So after six months statutory and 4 month’s voluntary unpaid leave, I return to work in 10 days.  My stomach lurches as I type this.  It isn’t work I fear returning to (although this should quickly change after five or six Mondays in winter) it’s the thoughts of leaving my little girl in the hands of stranger’s.  I’ve turned these thoughts back and forth and upside down in my head over the last ten months, trying to figure it out.  I’ve cried to my own mother, lamented the fact that some other woman will comfort her while she is sick or sad when I’m at work.  My heart wrenches.  That’s my job.  My mother did it for me and now I should do it for her.  But there is no getting away from the fact that there’s a mortgage that needs paying and there is food that needs buying and unfortunately, much as he would love it to, my husband’s salary alone will not cover our expenses.  We have come to the conclusion that today, it is only the very fortunate and indeed the very unfortunate who are privileged enough to stay at home bring up their own children.

There is also a flip side to this coin, a selfish flipside I might add.  I hold an excellent leaving cert and I’ve been to university and achieved my degree.  I’m an intelligent girl with a lot to offer the work force.  I have very much been an advocate of women’s rights all my life and have always been ambitious, if not a little lost in where I was going.  I am well respected in my job and have always hoped to climb the ladder.  If I were to give up work I know I would be doing myself an injustice.  It is, after all 2013.  There is also a loud voice in my head telling me that as the same sex parent, it is essential that I am a strong role model for my daughter.  I want her to achieve whatever is in her grasp in life.  It is my job to show her that this is possible.

With all this in mind, the decision I have come to with my husband is to return to work for the moment at reduced hours, a three day week.  It seems that this is the best compromise.  We can still afford to pay the bills and buy nice things and I can maintain some semblance of a career, our little girl has the benefit of interacting with other little children in a safe environment and she will still spend the bulk of the week with her Mammy.

So this week, our little one has started a settling in week at playschool.  We have chosen to send her to a crèche rather than a minder, but that’s another day’s entry.  Every working mother I have spoken to lately has assured me that it gets easier, that kids adapt much faster than we do and that the whole process is probably harder on me than on her.  They assure me that after a while, getting back to work will do me good.  I’ll become myself again.  I’m not sure I ever said I wanted to…
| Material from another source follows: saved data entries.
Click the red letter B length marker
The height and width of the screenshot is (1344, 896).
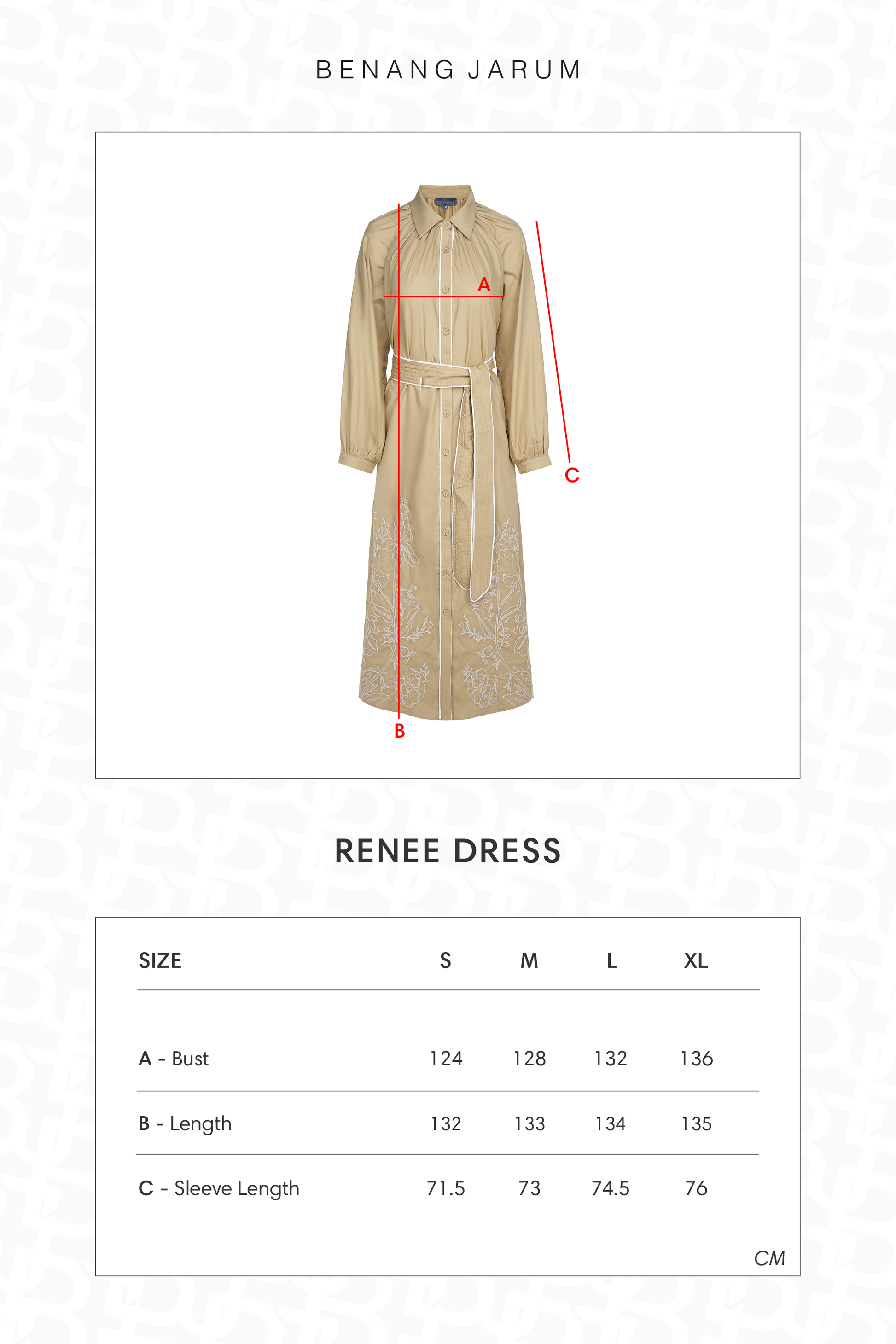[x=400, y=731]
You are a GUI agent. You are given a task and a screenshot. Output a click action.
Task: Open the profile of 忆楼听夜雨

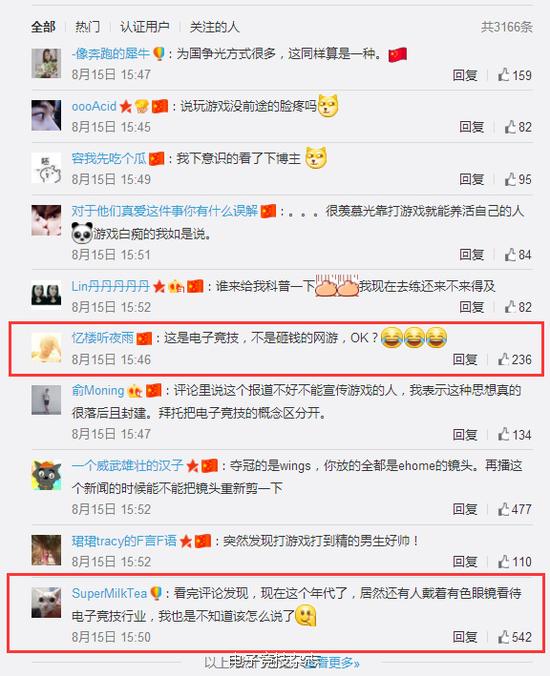pyautogui.click(x=103, y=338)
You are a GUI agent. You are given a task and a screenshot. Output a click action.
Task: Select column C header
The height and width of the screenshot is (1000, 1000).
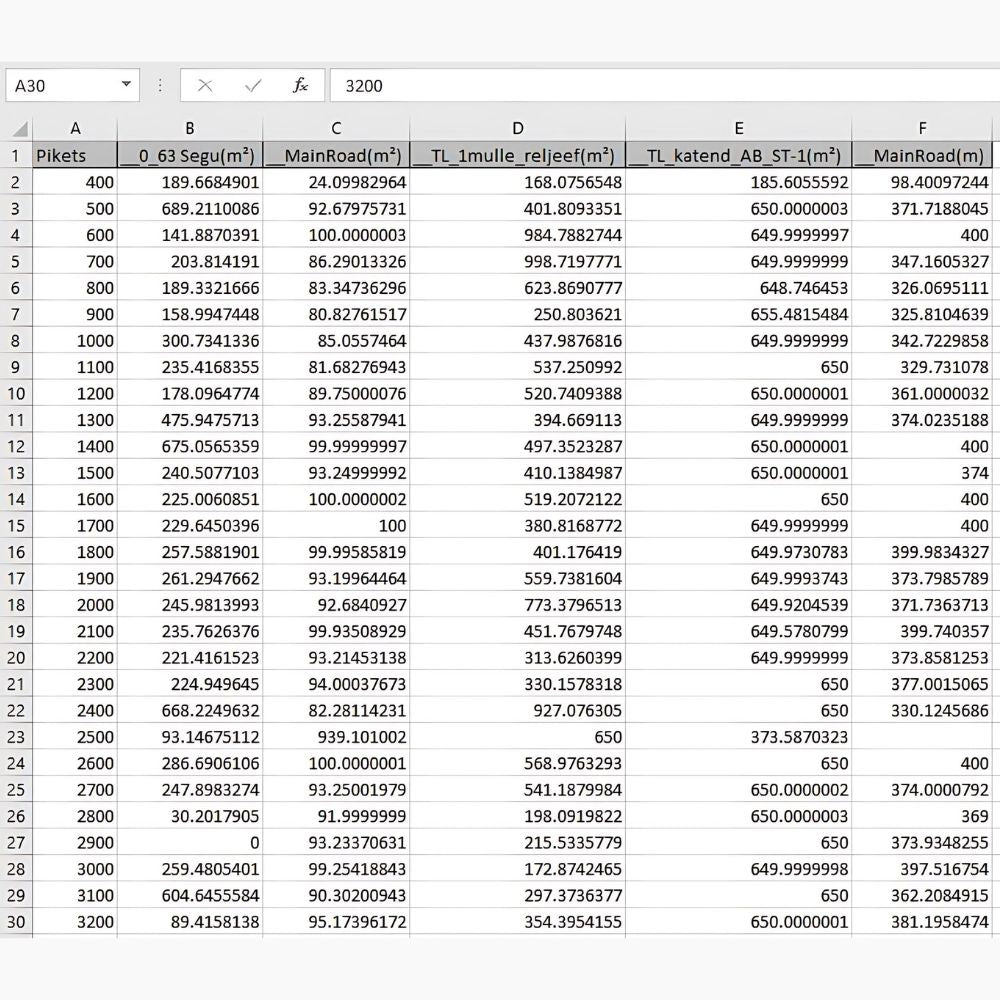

These decisions as a mother are some of the most difficult I can see myself making in my life and for this reason I have decided to document them in this blog. I hope that it will help other working mothers (inside and outside the home) and that we can all share our experiences and help each other as we find our way in the maze that is motherhood (and fatherhood for all those Daddies following too!)  Please feel free to comment.  I’d love to hear from you….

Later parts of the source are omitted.